The complexity in Xamarin still is the XAML, a markup language much similar to XML, to create user interfaces. XAML is most used in WPF and the almost extinct Silverlight.
That was one of the reasons I had let Xamarin behind, but now I will try it again.
All the web concepts are present in other platforms like Ionic, React Native, and Flutter, so Microsoft could not leave it behind.
Check the following code sample that Eilon published in his blog,
- <StackLayout>
- <Label FontSize="30"
- Text="@("You pressed " + count + " times")" />
- <Button Text="+1"
- OnClick="@HandleClick" />
- </StackLayout>
-
- @code {
- int count;
-
- void HandleClick()
- {
- count++;
- }
- }
StackLayout is one of the tags of XAML, but here in Blazor it is a component/view.
Samples
That experimental project already has three code samples available in his Github, but I couldn’t compile them, possiblly due to problems in my Visual Studio.

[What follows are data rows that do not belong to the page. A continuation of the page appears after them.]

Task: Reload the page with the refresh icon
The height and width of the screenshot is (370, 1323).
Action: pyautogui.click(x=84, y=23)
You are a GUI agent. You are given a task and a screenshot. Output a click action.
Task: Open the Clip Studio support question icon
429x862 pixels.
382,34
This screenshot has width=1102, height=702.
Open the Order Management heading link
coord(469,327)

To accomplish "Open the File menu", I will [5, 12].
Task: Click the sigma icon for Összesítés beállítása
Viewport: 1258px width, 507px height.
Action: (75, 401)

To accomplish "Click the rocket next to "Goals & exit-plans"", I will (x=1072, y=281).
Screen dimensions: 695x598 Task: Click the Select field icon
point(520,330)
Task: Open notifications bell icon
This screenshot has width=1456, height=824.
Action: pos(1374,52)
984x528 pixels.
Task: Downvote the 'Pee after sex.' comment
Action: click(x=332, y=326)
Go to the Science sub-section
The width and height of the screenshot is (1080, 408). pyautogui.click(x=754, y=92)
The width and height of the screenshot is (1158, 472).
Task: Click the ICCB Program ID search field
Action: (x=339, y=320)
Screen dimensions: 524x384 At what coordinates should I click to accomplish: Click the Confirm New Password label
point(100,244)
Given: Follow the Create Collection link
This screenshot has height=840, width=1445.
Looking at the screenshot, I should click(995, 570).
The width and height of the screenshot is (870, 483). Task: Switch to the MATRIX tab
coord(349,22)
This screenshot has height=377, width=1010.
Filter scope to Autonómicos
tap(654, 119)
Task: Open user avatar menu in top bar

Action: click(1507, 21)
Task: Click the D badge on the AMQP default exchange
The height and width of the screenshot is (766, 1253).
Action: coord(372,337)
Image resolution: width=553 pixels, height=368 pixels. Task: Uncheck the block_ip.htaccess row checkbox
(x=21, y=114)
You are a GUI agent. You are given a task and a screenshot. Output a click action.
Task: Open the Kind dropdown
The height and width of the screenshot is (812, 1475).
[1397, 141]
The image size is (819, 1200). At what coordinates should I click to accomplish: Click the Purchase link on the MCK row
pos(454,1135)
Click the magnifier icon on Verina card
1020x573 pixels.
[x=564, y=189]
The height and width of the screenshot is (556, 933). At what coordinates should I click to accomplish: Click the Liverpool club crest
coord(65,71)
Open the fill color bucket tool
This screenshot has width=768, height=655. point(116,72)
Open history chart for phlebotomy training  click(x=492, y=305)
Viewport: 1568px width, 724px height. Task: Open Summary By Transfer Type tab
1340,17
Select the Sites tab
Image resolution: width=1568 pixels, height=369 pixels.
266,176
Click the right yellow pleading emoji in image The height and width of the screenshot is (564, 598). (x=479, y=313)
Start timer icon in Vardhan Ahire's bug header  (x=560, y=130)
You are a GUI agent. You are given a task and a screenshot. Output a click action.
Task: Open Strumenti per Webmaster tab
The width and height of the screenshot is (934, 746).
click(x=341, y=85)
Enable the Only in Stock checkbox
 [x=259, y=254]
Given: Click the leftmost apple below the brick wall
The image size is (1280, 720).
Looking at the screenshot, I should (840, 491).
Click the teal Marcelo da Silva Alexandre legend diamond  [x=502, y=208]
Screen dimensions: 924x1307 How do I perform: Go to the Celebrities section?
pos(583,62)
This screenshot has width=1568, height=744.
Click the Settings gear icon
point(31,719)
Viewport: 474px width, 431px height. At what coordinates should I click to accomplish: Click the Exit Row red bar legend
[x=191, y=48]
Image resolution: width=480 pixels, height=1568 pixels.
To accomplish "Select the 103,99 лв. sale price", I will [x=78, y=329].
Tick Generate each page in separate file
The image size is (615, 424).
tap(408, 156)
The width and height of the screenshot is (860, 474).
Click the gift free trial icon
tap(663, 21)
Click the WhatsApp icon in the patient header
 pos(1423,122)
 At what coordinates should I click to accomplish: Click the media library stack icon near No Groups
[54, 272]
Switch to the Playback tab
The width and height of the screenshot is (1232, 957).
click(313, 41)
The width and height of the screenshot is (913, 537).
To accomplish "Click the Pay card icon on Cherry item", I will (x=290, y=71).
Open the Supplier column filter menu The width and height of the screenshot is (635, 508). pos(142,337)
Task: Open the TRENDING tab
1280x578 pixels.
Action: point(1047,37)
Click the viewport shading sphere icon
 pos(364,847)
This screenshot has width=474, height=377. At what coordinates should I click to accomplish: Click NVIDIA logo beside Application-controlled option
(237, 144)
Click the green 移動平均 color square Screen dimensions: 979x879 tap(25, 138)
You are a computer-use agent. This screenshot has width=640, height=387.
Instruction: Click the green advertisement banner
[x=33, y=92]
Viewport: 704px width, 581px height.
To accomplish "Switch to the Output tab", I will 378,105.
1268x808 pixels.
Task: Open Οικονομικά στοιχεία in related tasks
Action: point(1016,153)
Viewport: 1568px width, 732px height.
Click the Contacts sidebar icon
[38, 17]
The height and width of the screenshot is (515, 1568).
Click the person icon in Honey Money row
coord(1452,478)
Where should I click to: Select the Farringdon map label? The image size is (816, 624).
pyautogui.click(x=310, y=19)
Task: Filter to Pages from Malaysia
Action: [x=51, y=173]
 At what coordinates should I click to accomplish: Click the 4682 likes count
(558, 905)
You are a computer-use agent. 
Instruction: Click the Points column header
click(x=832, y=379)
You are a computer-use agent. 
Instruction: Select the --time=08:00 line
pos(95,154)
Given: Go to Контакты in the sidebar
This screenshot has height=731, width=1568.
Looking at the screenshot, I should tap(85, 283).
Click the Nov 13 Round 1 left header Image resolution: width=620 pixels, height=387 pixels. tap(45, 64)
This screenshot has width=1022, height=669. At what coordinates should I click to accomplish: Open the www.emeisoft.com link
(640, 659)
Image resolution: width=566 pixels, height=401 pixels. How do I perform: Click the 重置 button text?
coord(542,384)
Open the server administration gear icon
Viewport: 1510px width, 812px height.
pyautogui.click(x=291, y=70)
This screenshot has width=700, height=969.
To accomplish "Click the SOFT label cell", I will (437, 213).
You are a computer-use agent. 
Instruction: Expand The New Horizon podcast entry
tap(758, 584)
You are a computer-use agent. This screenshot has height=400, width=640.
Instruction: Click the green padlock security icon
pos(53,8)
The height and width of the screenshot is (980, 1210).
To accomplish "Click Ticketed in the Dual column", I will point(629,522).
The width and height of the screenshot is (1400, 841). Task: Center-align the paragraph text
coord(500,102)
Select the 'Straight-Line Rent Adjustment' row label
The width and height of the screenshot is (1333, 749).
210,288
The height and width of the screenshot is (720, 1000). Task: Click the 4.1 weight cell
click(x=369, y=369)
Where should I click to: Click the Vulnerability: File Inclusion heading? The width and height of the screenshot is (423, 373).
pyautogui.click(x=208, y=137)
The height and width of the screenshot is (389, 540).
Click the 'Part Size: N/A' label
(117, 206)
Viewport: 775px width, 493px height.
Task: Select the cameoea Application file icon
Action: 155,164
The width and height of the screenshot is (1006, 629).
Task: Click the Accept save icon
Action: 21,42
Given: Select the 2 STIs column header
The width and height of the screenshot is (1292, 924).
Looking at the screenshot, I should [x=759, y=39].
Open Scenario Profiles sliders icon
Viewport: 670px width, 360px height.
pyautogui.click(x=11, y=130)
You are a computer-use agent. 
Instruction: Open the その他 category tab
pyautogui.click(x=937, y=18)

But if you create a new project after you have downloaded the VS project template, you are good to go.
Hello World:
That sample is the famous counter button that when clicked, counts +1 showing the result on a label.
Todo Sample
Adds items on a Todo List.
Weather
That sample is more complicated than the previous ones. It uses a Grid component, CSS style, and Dependency Injection.
Considerations
Like every experimental project, we need to see what happens next. We need to know more about performance, support of other components, and interoperability.
After everything I have seen, it seems they had created a component/view for each XAML tag, something similar to what I had done in my previous Blazor article.
If you take a look at the Razor Views, you will see that they are still similar to XAML. In other words, the structure is still the same as Xamarin Forms.
It could be interesting to change that structure or, even better, let us develop it using HTML like other stacks.
I have enjoyed it very much 🙂
Thanks for reading.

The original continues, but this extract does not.